We only think when we are confronted with a problem” -Dewey


  1. I feel very fortunate that my own daughter (now in 8th grade) seems to have received a very well-rounded musical education, although it didn't all happen in her school. Unlike what you mention, her middle school musical experience has focused almost exclusively on contemporary music (i.e., 60's-today). This year, the "big project" for the year involved studying Pink Floyd's "The Wall." She's been lucky, however, in that her grandmother was an opera singer and has been exposing her to classical music since she was a tot. They still attend the opera and symphony together at least once a month.
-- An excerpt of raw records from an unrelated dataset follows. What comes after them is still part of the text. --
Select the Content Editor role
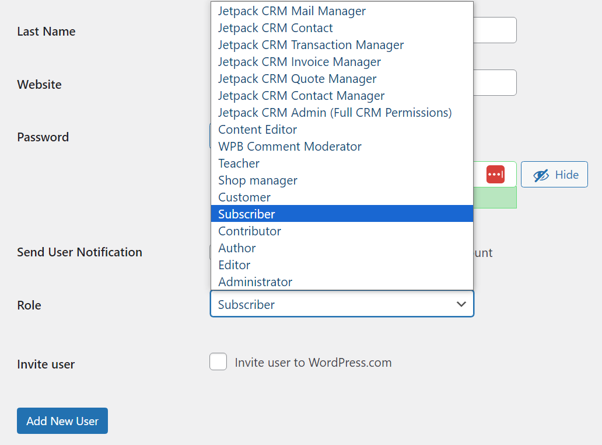This screenshot has width=602, height=445. (257, 129)
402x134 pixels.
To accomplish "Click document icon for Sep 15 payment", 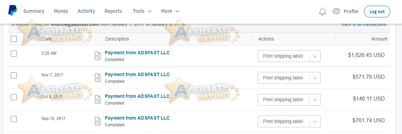I will pyautogui.click(x=98, y=121).
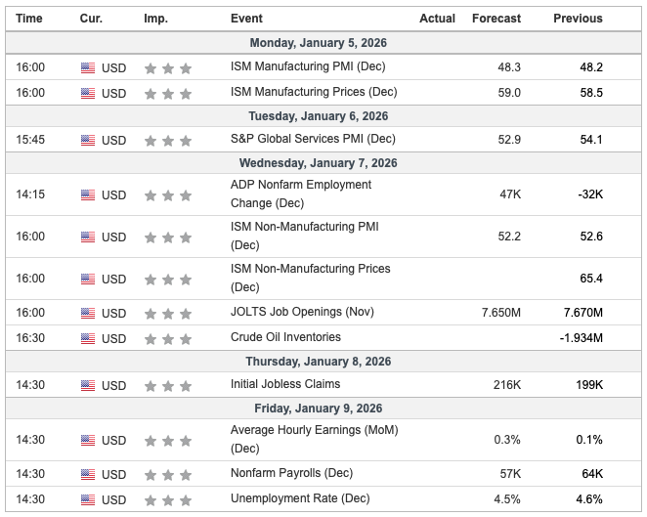
Task: Click the flag icon for Initial Jobless Claims
Action: pos(88,385)
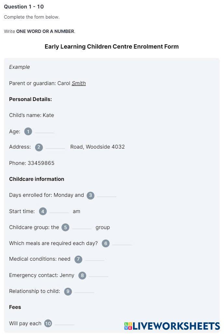Screen dimensions: 224x334
Task: Click the number 1 badge beside Age
Action: click(28, 132)
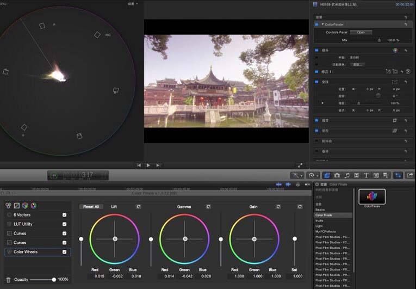
Task: Toggle the Color Wheels layer checkbox
Action: point(65,252)
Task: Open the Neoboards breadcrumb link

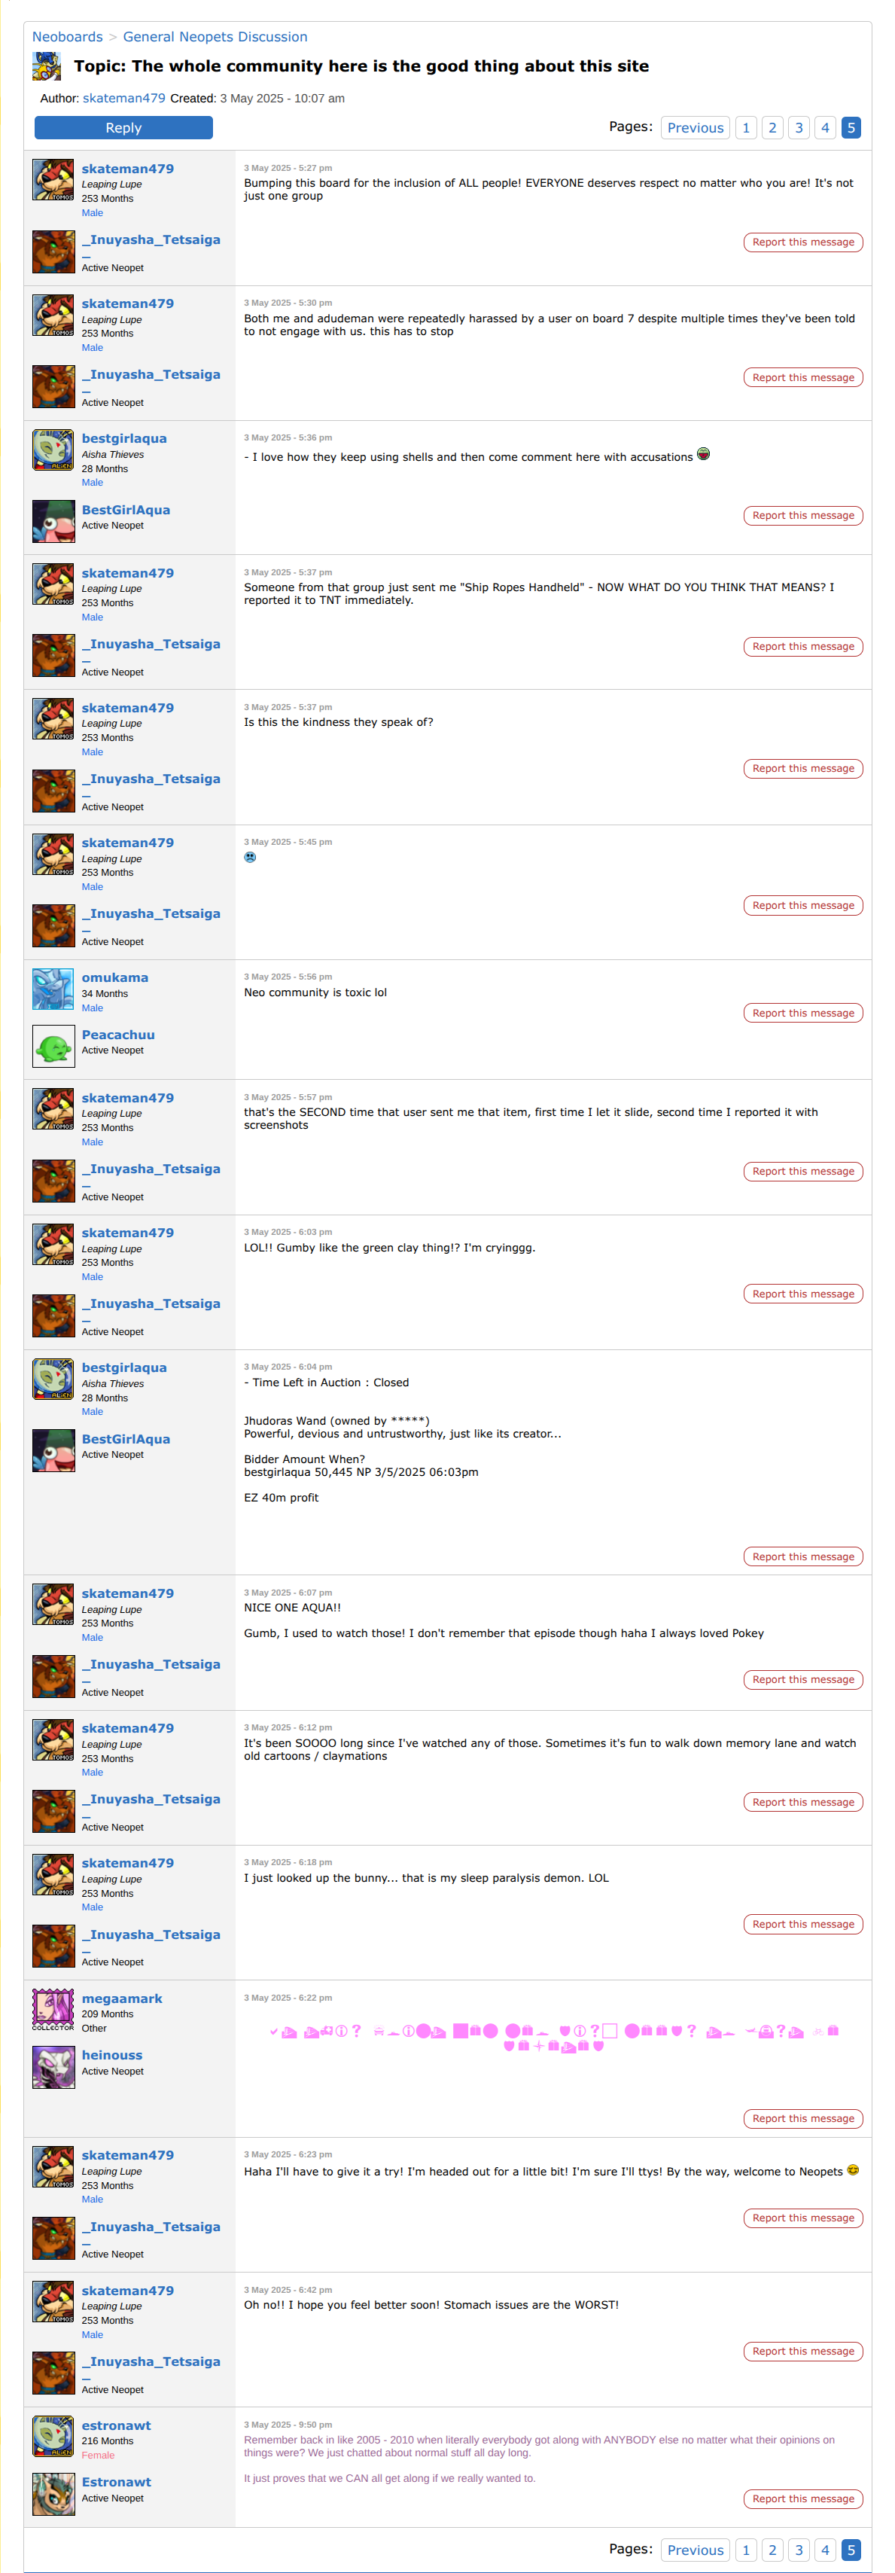Action: point(67,37)
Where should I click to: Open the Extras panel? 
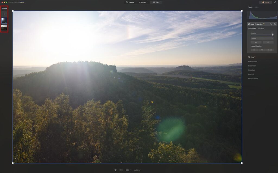266,2
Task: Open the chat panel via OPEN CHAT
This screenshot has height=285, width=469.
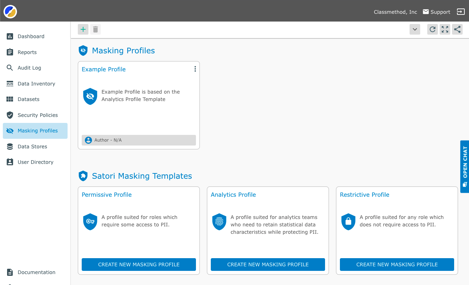Action: point(464,166)
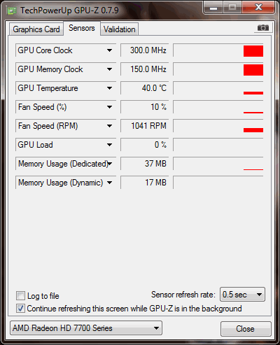Image resolution: width=280 pixels, height=345 pixels.
Task: Open the GPU Load dropdown arrow
Action: [109, 145]

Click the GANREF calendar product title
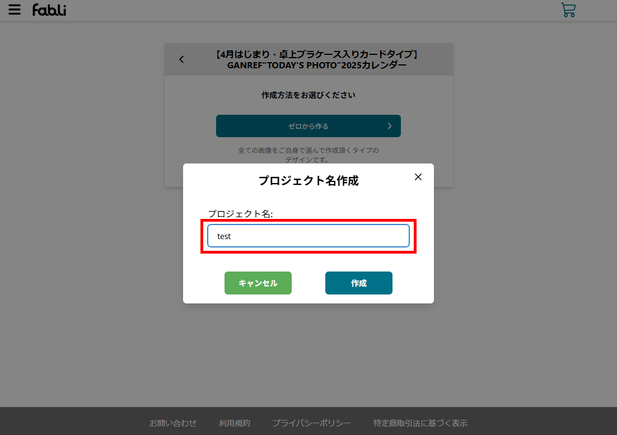(317, 60)
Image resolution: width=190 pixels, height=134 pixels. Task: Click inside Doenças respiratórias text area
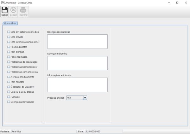[x=77, y=41]
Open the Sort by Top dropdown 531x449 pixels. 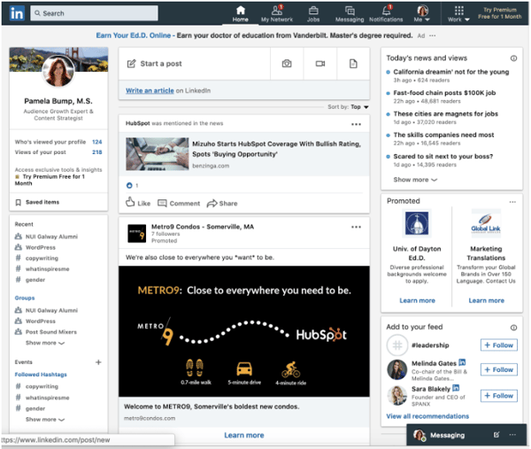pos(359,107)
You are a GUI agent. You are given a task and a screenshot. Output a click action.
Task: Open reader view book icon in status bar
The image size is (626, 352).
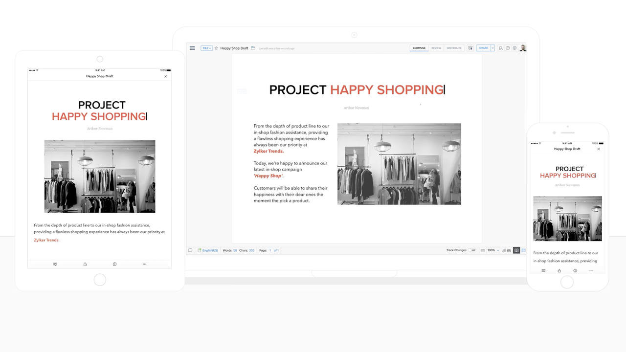tap(516, 250)
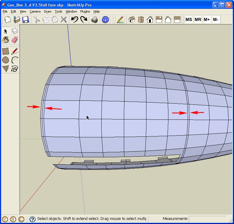
Task: Activate the Line pencil tool
Action: pos(14,51)
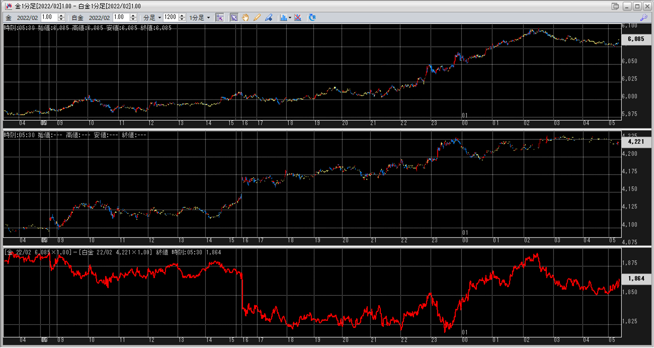Open the 1分足 interval dropdown

coord(200,18)
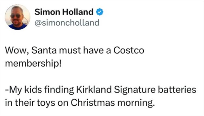Click Simon Holland's profile avatar photo
The image size is (204, 116).
[x=18, y=17]
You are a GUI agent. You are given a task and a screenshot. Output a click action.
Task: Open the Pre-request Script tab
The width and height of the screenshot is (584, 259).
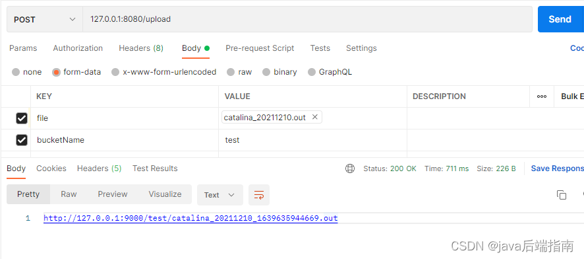260,48
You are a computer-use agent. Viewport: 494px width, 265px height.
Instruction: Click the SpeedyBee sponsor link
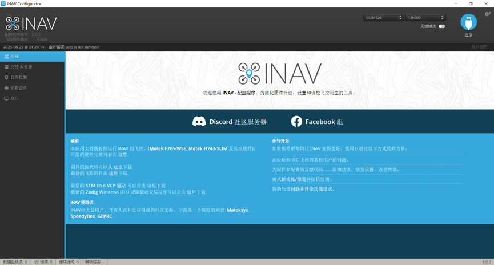coord(82,216)
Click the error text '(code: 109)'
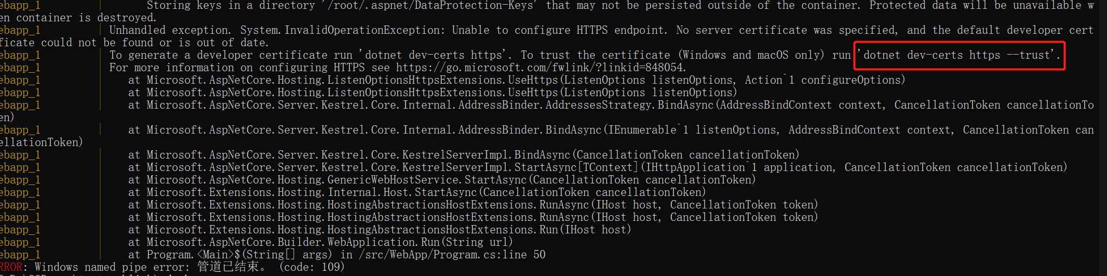The image size is (1107, 276). (312, 267)
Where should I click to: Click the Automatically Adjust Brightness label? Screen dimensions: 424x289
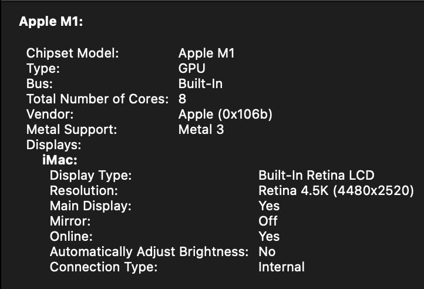150,252
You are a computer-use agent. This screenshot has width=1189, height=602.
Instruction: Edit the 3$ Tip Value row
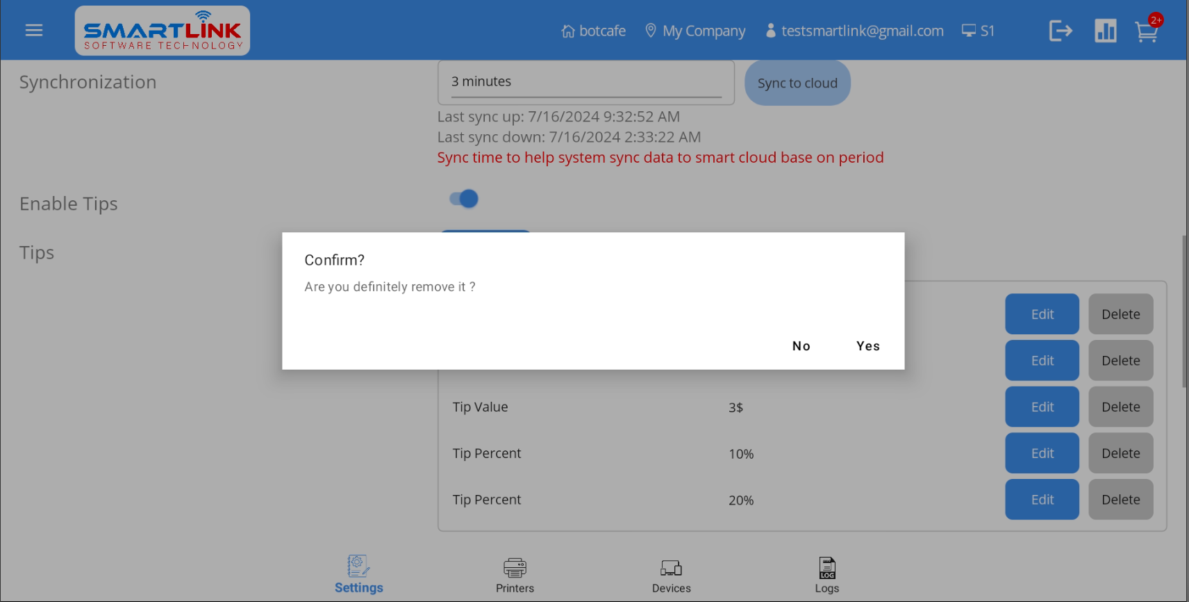(x=1042, y=407)
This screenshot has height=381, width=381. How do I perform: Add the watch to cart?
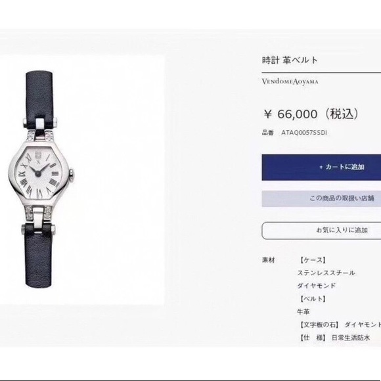pos(321,167)
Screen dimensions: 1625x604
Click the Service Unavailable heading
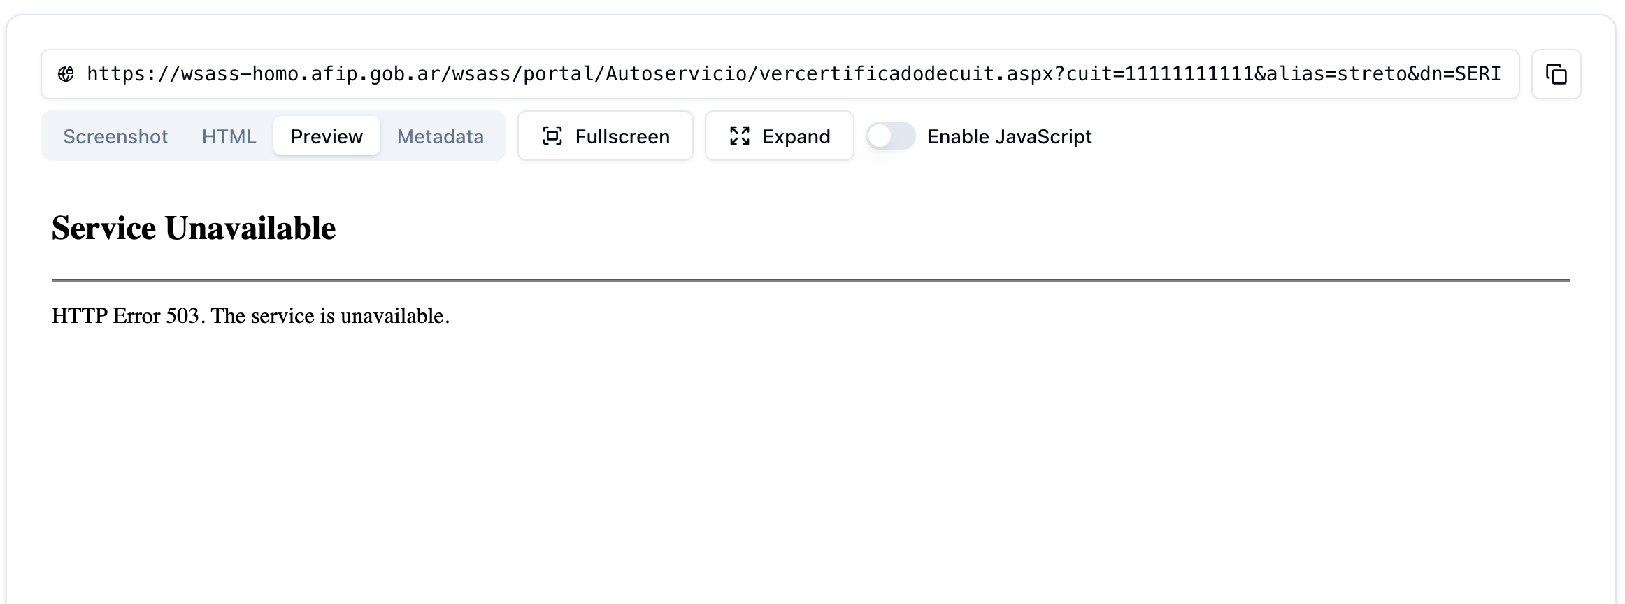tap(194, 228)
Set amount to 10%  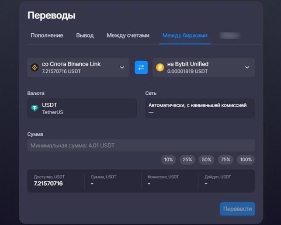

Without that family "expert," however, she would never have had that opportunity.

    As person for whom music is like magic -- I love it, but really struggle when it comes to making it myself -- I rely on those folk songs because I can actually manage to croak them out and keep a rhythm.

    Good food for thought, Anna. Thanks.

  2. Hi Anna,
    Interesting thoughts all and your writeup has provoked more questions--always a good thing. In developing a music program it seems to me schools should ask what are the tools that students need to understand musical idioms? This leads us to basics like harmony, rhythm and sound...and then no matter the TYPE of music what are ways to explore those tools and learn to listen and make sound?

    Much of the quandary seems to come from the labels we give music. I see folk musical expressions as incredibly rich, provocative, accessible, sometimes simple but often complex and as varied as the cultures creating it....or am I talking about world music? When it comes to "fine" music I once had a composer teacher who said he hated the word classical music. Felt it a complete misnomer and instead wished we'd talk about concert music vs. non live. Why call classical music high art music and separate it into an untouchable place beyond our everyday? Wouldn't it be great if we could leave aside labels and focus on what students might be able to do, and what tools they might have in their pockets to have a literacy that helps them tune into a whole range of sounds. Thanks for the provocation!

  3. This is, like Mary said, a wonderful provocation. I sometimes think about my personal values that I communicate throught my choices in the classroom - it is inevitable. We are always listening to music, and I try to keep it diverse, but when a child came in with a High School Musical CD and asked to put it on, I said no. After I said it, I questioned it for hours. Why did I say no? Just because I don't like it, does that mean we shouldn't listen to it?

    I imagine that your students are going to listen to a wide variety of sounds and make a variety of sounds in your studio this year. Enjoy, and I look forward to reading all about it!

  4. Isn't the art of music like any other form of artistic expression.... pleasing in the eye/ear of the beholder? I've always viewed art, in any form, as a medium to examine and experience my life more fully... and to try and understand the life experiences of others. How can we say that one cultural representation of music is any more valid than another? Music evokes great emotions and sensations which can relate back to specific experiences and times... providing for reflection. I try and expose my children to a wide range of musical styles, and ethnicities, to help them hear the range of human expression. I welcome and support a program that explores different genres, and cultural perspectives.

  5. What a great exploration, I'm looking forward to following your posts. I too have been in a number of bands from my HS band to my adult foray into jazz, hip hop, and ska.
    That being said, there's more to music than the audible.
    My son is at The Berklee College of Music right now. What I tell him is that he has a great responsibility to humanity.
    When disaster strikes, what do people do? They gather and they sing.
    When there is a graduation, what do people do?
    They play songs that mark the time.
    Funerals, birthdays, celebrations, meditations.
    For the lifetime of all humankind, music has been the force that transports and transitions one into the "other."